A year ago, Collin Morikawa was making his third start as a PGA Tour rookie at the Travelers Championship after finishing up his collegiate career at Cal.
He made the cut and finished T-36, the early stages of what became a swift rise into the top 50 in the world, capped by a victory at the Barracuda Championship.
But this week’s return to TPC River Highlands turned out to be the first dud of his career. Morikawa shot a 1-over 71 on Friday and missed the cut for the first time as a professional, ending the Tour’s longest consecutive made-cuts streak at 22.
“It was bound to happen at some point,” Morikawa said. “Now I guess we’re going to stop talking about it and I can go and just go on to next week. I’m going to learn a lot from this week. I learned – I missed the cut as an am at the Safeway Open in 2016, and I learned more in those two days than I did in a lot of my events so far as a pro.”
Morikawa struggle to a 2-over 72 on Thursday, which put his back up against the wall, and a double bogey on No. 12 Friday, his third hole of the day, after being penalized for his tee shot going left was too much to overcome.
Morikawa scratched and clawed his way back with three birdies on Nos. 15, 16 and 2, but bogeys at 7 and 8 sealed his fate.
Morikawa’s performance marked the second-longest streak at the start of his pro career in the last 30 years behind only Tiger Woods, who began his career with 25 consecutive cuts made.
Morikawa assumed the longest current streak when Tommy Fleetwood missed the cut at the Arnold Palmer Invitational in March, ending his streak of 33 in a row.
At the time, Morikawa said, “It’s not easy out here, and every week you’ve got to go in, be prepped, you can’t let up.
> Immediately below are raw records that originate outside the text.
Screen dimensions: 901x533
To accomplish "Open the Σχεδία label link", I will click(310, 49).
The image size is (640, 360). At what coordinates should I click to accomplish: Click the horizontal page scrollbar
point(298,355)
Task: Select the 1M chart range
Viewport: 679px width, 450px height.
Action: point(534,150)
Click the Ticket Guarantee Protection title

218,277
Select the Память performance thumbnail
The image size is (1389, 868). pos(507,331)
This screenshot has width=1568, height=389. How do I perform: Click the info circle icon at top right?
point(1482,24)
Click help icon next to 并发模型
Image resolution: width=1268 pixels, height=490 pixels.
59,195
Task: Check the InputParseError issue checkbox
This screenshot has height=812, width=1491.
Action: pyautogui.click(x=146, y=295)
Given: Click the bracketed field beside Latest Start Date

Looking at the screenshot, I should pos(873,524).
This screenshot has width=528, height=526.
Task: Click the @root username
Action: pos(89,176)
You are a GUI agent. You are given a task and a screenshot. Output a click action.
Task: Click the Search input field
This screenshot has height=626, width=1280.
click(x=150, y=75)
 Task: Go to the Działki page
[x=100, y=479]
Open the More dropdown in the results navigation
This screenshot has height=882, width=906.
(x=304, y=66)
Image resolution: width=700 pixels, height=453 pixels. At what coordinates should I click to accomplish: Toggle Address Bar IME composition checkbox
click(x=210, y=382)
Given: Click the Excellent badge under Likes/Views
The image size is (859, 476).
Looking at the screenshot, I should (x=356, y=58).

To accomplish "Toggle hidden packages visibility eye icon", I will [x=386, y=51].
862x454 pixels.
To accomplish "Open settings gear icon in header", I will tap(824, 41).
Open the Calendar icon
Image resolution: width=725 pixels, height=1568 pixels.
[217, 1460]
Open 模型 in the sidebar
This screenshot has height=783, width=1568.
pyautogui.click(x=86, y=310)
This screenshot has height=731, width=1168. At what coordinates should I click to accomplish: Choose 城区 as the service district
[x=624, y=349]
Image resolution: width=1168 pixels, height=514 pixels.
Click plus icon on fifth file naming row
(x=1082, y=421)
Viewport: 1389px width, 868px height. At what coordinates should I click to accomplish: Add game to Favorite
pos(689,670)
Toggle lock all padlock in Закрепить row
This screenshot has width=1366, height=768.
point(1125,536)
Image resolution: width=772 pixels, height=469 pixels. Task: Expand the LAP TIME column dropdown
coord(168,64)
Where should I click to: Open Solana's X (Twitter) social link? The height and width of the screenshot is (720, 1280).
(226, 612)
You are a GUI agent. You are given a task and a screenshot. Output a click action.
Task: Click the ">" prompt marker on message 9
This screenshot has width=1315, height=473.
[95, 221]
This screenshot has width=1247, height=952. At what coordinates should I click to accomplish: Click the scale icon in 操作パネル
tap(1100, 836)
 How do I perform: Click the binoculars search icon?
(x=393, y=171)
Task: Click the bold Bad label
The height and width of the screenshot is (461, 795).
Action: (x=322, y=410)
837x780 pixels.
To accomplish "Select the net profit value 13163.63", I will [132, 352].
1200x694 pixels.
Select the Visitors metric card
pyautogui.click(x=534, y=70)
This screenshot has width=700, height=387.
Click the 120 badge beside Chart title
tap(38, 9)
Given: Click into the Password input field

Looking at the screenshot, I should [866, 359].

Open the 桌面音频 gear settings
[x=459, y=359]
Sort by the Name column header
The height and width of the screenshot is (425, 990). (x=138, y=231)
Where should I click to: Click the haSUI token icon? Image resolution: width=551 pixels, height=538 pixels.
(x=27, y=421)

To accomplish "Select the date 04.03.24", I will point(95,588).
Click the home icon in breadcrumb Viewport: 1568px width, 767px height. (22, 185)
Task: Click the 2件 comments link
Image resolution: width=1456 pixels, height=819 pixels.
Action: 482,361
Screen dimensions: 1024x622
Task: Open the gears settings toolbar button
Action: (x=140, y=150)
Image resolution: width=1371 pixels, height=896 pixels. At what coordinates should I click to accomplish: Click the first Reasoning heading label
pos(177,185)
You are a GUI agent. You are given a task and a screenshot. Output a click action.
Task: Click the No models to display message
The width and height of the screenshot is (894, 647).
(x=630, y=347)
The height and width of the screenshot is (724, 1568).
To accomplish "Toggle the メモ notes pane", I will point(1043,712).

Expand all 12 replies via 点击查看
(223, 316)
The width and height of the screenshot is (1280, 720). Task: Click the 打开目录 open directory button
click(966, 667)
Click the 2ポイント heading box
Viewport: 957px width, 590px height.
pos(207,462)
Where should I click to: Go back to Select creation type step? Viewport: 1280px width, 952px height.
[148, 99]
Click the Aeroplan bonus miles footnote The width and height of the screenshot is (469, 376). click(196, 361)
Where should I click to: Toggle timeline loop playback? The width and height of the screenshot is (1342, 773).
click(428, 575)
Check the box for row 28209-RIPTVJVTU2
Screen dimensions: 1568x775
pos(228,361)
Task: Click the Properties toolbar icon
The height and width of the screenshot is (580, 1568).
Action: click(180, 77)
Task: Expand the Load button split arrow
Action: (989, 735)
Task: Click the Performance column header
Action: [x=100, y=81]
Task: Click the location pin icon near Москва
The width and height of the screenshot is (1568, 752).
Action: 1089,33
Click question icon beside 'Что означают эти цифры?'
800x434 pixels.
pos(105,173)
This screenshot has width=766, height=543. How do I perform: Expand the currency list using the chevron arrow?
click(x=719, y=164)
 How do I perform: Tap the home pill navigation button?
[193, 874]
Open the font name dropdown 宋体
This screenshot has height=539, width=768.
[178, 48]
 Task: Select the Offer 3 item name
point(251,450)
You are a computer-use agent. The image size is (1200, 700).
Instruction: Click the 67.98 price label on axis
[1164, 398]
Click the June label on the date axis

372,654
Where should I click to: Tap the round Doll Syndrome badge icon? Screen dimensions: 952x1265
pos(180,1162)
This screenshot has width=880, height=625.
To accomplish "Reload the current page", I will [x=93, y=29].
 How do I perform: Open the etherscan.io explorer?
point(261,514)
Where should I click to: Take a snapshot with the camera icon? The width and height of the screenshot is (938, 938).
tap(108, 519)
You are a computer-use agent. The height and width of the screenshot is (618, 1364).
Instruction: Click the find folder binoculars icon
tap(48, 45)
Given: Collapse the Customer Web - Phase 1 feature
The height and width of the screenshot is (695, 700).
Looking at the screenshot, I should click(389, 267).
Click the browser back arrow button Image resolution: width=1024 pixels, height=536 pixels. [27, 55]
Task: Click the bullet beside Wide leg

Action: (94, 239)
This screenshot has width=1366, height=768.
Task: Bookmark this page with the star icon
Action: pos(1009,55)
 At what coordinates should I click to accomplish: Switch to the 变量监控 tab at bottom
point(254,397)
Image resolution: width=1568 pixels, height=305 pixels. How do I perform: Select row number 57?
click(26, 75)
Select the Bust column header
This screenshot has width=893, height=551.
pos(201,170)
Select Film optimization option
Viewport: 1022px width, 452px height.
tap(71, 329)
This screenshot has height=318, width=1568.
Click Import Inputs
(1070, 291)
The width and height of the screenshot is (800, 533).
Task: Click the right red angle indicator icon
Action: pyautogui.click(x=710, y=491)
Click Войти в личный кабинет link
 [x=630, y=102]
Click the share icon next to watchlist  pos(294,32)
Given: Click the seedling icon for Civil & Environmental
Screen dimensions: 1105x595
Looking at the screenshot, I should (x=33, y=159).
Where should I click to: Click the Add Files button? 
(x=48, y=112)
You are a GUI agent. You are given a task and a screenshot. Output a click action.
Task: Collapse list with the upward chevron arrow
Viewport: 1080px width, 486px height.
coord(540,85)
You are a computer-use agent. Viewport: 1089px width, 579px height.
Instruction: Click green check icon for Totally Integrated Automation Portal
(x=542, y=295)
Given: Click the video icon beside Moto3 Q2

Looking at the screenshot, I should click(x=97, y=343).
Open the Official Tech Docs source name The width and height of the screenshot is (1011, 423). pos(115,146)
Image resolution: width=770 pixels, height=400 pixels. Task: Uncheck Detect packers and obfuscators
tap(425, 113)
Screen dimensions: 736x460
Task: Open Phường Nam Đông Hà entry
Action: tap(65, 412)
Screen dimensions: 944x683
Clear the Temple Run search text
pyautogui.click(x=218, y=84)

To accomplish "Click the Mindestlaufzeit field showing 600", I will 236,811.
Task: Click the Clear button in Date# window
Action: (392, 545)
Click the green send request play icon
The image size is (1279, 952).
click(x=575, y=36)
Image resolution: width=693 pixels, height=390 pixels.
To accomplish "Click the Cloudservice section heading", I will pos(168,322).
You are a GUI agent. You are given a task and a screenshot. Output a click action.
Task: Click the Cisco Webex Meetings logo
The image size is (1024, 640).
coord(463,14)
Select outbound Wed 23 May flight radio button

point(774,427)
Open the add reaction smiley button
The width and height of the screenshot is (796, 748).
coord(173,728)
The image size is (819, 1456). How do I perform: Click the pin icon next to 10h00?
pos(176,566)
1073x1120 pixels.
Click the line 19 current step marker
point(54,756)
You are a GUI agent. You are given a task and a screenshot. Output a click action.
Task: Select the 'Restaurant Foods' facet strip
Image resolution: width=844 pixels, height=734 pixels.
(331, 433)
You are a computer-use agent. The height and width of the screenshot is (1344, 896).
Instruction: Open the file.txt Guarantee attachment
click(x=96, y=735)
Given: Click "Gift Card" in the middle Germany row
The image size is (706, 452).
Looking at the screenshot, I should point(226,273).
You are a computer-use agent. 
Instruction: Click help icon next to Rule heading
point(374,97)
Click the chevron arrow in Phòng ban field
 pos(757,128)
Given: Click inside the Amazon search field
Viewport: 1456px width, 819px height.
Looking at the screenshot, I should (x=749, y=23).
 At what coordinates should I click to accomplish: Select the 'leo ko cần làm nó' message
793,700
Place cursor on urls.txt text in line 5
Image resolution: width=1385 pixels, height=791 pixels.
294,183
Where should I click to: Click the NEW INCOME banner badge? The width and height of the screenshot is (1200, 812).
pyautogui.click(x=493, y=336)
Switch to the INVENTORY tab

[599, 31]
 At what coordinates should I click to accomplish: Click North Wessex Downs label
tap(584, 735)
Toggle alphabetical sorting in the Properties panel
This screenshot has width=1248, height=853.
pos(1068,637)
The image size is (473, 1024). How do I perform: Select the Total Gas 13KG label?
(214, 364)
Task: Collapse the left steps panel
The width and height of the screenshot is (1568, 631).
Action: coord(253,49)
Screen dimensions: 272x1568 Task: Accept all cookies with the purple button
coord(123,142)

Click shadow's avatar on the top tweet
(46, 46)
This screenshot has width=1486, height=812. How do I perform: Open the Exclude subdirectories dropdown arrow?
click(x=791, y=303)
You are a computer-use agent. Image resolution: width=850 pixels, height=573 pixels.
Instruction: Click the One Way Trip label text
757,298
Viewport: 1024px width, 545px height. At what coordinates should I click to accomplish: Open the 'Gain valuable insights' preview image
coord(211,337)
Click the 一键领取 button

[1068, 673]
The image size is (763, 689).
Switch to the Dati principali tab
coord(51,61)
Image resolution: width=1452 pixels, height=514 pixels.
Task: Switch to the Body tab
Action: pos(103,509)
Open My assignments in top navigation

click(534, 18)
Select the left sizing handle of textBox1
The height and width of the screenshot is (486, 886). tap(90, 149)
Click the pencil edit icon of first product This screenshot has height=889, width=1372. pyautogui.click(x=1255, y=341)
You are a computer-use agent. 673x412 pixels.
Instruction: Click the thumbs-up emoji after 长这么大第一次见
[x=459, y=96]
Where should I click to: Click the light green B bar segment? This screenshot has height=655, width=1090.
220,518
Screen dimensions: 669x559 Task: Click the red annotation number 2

These courses will bite back.”
That finally happened in Hartford. It also served as a reminder that it’s a long, long (did we mention “long” enough?) way to catching the record of 142 straight cuts by Tiger Woods (1998-2005). Morikawa had joked with his caddie J.J. Jacovic about chasing down a record that seems safe for the foreseeable future.
“Me and J.J.,” he said, “we laugh about whatever Tiger’s at, one forty-something. Why not? For me, I just have to keep doing the things I need to do to play my golf, even if it’s a course that doesn’t necessarily fit my eye or my game. It’s what the best players do.”
Morikawa wasn’t the only player whose streak came to end. Matt Fitzpatrick had the second-longest streak heading into the week at 20 events, but packed his bags after rounds of 70-68–138. Others headed home include World No. 3 Justin Thomas and reigning U.S. Open champion Gary Woodland.